Si se pudiera jugar al sapo tratando de embocar la moneda dentro de la boca de Adolfo Rodríguez Saá, los jugadores tendrían altas posibilidades de embocarla. La sonrisa es enorme. Con esa sonrisa innegablemente seductora el hombre va remontando lo que parecía irremontable, y las encuestas reportan día a día lo bien que aceita su estrategia electoral, juntando a Aldo Rico con Hugo Moyano, coqueteando con Raúl Castells, recolectando bichos y mariposas dentro de una misma canasta. La suya.
Allá lejos, en enero, con los treinta muertos de diciembre todavía frescos en la memoria y el rugir cacerolero envalentonando a decenas de miles de personas, el escozor popular no toleró el nombre de Carlos Grosso como flamante funcionario de Rodríguez Saá: fue el propio Grosso el que se prendió fuego con su soberbia, al afirmar que el nuevo presidente había privilegiado “su inteligencia por sobre su prontuario”. Quizá hayan sido los treinta muertos frescos, quizá haya sido un ataque general de sentido común ante la exposición de esa locura asesina del Estado, pero en enero no estábamos para escuchar hablar de prontuarios. Exigíamos limpieza.

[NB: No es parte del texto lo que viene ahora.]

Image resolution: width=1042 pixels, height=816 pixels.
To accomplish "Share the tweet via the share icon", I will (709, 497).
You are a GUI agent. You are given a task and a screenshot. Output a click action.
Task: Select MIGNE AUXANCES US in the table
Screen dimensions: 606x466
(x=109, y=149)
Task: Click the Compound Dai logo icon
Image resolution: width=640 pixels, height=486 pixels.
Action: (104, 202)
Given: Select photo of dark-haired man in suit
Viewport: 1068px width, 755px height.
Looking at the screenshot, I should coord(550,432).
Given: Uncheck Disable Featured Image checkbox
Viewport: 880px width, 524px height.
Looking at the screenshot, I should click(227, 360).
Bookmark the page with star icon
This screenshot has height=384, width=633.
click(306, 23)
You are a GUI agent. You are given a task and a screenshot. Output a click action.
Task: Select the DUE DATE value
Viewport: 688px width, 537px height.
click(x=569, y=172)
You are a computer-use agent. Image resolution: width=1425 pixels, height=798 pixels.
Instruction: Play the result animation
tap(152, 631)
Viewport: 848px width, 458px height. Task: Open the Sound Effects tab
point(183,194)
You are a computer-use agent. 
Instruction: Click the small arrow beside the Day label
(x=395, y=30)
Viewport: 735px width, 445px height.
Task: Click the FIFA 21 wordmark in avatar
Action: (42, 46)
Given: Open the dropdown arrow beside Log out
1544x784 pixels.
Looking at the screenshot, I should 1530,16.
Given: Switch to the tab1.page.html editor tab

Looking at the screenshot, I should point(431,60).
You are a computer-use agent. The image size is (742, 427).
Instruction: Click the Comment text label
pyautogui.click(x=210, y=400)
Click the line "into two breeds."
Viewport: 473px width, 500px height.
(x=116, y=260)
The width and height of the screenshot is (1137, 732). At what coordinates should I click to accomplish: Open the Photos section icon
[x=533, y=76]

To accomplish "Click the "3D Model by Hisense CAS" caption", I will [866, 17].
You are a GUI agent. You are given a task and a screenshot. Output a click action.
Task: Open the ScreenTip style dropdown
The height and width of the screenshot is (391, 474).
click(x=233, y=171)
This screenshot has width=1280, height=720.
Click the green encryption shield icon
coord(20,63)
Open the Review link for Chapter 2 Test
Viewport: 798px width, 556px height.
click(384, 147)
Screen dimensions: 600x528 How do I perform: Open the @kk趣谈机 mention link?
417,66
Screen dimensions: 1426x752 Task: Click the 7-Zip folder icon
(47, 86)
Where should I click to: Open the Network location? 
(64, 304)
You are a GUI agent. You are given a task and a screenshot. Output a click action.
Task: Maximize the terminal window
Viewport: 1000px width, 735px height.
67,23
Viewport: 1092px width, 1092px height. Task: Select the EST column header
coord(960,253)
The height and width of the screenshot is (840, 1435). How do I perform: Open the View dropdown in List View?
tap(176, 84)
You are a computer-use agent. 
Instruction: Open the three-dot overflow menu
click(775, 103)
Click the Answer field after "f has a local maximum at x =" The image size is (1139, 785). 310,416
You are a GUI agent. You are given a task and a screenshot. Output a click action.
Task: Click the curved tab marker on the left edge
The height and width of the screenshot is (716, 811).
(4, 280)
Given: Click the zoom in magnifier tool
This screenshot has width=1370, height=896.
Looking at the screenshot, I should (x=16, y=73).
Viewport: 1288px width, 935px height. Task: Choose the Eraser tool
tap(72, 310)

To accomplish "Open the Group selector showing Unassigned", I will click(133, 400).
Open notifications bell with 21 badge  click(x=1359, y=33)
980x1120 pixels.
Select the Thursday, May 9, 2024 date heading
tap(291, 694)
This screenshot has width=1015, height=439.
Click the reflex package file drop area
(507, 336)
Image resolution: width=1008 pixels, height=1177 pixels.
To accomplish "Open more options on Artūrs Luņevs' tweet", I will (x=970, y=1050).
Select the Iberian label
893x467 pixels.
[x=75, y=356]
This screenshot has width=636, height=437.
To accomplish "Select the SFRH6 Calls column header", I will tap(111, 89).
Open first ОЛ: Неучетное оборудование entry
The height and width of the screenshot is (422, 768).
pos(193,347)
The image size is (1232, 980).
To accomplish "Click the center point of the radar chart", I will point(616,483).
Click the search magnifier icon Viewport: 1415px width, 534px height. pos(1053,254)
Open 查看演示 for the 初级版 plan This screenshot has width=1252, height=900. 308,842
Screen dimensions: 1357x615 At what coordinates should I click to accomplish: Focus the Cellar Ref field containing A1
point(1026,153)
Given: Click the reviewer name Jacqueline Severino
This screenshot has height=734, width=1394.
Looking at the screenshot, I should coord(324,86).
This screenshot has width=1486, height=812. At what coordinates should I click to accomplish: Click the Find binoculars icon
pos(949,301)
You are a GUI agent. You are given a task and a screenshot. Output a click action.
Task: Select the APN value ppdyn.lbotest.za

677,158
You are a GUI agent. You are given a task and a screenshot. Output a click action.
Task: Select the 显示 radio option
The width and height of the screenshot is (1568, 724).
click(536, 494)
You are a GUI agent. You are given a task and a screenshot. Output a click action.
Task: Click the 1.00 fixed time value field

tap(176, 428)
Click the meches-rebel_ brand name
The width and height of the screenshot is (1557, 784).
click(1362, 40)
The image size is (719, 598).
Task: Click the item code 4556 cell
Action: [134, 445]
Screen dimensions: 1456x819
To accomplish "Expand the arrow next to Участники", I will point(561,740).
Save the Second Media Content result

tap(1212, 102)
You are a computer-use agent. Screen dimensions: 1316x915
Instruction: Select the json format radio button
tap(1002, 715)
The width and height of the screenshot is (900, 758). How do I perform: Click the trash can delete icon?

Aquel remoto país que era este mismo país en enero pareció demostrar, con la piel colectiva erizada ante la designación de un funcionario de pasado altamente viscoso, que el estallido de diciembre había sido el resultado de varios hartazgos juntos. La frutilla del postre probablemente haya sido el corralito, pero la airada reacción popular ante la designación de Grosso también indicó que había un reclamo ético bien claro, bien preciso, bien audible. Aquel ataque de sentido común pareció desenmascarar una falacia que sería bueno recordar ahora, porque la gente se agota, se confunde, se desespera y olvida. La falacia es aquélla según la cual es posible confiar en los que “roban pero hacen”. En los que tienen “prontuario” pero también tienen “inteligencia”. En los que no pueden explicar su patrimonio personal pero sí pueden explicar la manera de salir de este desastre. Aquella reacción popular veraniega, aquella indignación, demostró que la gente por fin había entendido que los que roban nunca hacen: apenas entretienen para que nadie se dé cuenta de que roban.
El reclamo ético, la demanda de limpieza y transparencia no sólo para exhibir el propio bolsillo sino también para pensar, actuar y comunicar pensamientos y acciones, no es, como muchos pretenden hacer ver, un purismo hinchapelotas cuyo destino es obstaculizar el camino de los que prometen nuevos milagros de los Andes. El reclamo ético es un reclamo de supervivencia.
Los argentinos tenemos un asombroso, escalofriante poder de negación. Hemos negado crímenes horrorosos. Hemos negado chanchullos evidentes. Hemos negado pactos vergonzantes. La negación le permite a todo el mundo mantener el equilibrio cuando existe una amenaza. El perro puede estar a punto de mordernos pero nos sentimos mejor si hacemos de cuenta que no lo vemos. Pero colectivamente, una vez que ya hemos sido mordidos veinte veces por los mismos perros, es necesario cruzar la calle, ponerles bozal, cambiar de camino, llamar a la perrera, hacer algo con el perro pero sobre todo hacer algo con nosotros.
Esta vez nadie podrá decir que no estaba avisado. La indignante realidad argentina ya no permite negar. Del robo, de la transa, de la rosca, de la interna, de la burda viveza criolla que a veces se confunde con “experiencia política” brotará más de lo mismo, más de esto, más mugre, más engaño. Es cierto que de esta tragedia nacional algunos son más responsables que otros, pero también es cierto que hoy cada uno debe hacerse responsable de su credulidad.